▸ **Exercise instructions**: Your output should be the lines from the one that contains "Клайпеда (233, 1462)" to the end of the listing, transcribed exactly. Include nothing else.

▸ **Data for analysis**:

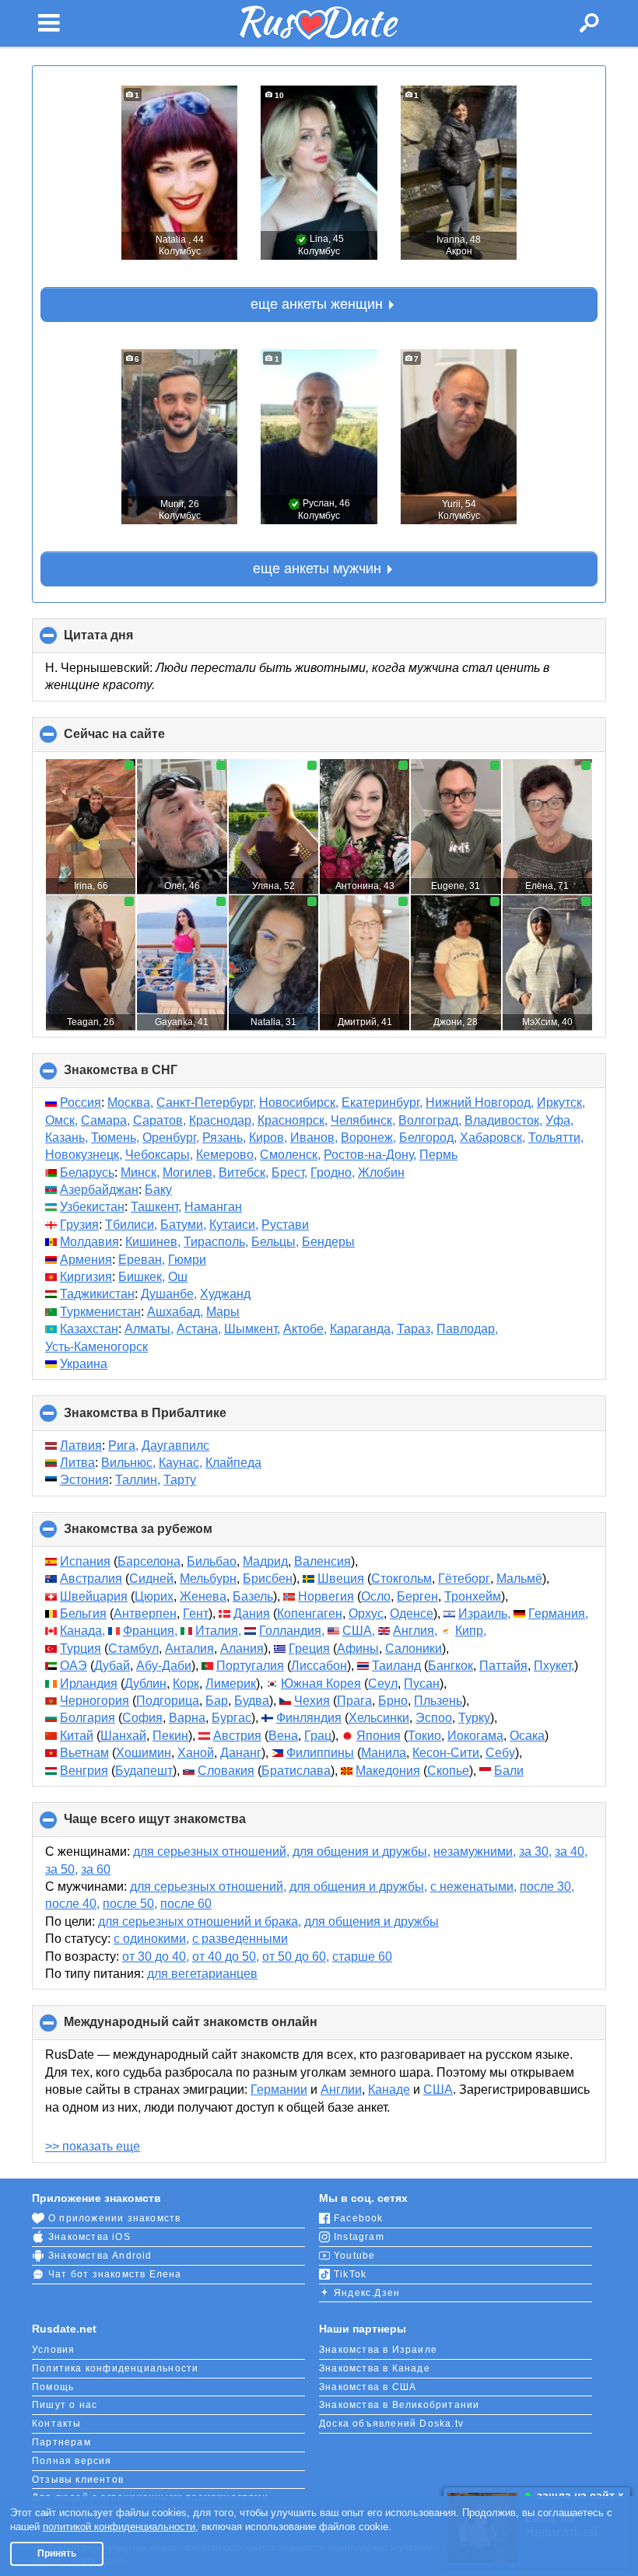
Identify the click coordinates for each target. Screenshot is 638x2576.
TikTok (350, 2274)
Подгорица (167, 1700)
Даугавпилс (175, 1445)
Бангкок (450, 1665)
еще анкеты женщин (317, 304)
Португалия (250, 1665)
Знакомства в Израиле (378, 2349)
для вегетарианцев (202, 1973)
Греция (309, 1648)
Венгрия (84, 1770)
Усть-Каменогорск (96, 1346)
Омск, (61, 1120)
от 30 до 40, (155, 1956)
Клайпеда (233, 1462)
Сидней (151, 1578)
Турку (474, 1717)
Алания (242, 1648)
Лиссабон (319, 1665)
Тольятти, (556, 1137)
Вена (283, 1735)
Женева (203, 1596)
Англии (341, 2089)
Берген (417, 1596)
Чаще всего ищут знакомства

▸ **Exercise answer**:
Клайпеда (233, 1462)
Сидней (151, 1578)
Турку (474, 1717)
Алания (242, 1648)
Лиссабон (319, 1665)
Тольятти, (556, 1137)
Вена (283, 1735)
Женева (203, 1596)
Англии (341, 2089)
Берген (417, 1596)
Чаще всего ищут знакомства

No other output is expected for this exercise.